→ **Requirements**: Please rewrite the entries from the line with "Open the Display menu" to the line with "pyautogui.click(x=580, y=533)", replacing "forward arrow" with "forward button" and changing nothing else.

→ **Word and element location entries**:
((

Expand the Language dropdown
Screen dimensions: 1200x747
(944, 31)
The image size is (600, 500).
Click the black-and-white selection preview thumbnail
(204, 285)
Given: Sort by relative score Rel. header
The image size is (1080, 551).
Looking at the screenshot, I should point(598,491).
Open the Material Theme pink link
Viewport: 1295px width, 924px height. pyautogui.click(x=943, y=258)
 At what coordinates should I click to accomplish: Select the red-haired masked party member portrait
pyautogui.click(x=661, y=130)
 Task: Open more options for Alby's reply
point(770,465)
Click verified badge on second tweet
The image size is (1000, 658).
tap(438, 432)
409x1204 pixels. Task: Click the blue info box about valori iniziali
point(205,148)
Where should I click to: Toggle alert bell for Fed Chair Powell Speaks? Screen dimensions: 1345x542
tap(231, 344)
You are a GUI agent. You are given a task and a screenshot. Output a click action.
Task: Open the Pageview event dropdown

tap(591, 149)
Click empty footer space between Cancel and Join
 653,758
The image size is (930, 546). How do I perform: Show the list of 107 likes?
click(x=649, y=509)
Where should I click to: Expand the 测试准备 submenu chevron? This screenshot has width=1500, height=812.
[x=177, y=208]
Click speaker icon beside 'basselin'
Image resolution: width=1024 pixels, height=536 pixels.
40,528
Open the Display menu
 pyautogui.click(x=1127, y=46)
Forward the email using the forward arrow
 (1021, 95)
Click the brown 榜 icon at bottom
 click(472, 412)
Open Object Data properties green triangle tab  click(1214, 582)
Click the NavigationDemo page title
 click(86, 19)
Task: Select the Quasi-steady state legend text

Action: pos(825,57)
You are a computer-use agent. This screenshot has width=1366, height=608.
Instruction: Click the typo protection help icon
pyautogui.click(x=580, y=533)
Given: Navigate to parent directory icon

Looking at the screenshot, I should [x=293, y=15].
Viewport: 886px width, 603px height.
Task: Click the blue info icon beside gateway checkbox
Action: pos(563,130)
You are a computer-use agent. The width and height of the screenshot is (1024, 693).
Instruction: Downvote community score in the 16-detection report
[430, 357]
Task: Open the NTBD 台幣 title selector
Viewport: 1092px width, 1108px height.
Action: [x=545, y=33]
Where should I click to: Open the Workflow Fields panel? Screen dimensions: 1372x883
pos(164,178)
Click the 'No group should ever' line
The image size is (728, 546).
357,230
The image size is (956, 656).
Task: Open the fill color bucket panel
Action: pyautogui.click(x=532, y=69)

))

→ **Full answer**:
Open the Display menu
 pyautogui.click(x=1127, y=46)
Forward the email using the forward button
 (1021, 95)
Click the brown 榜 icon at bottom
 click(472, 412)
Open Object Data properties green triangle tab  click(1214, 582)
Click the NavigationDemo page title
 click(86, 19)
Task: Select the Quasi-steady state legend text

Action: pos(825,57)
You are a computer-use agent. This screenshot has width=1366, height=608.
Instruction: Click the typo protection help icon
pyautogui.click(x=580, y=533)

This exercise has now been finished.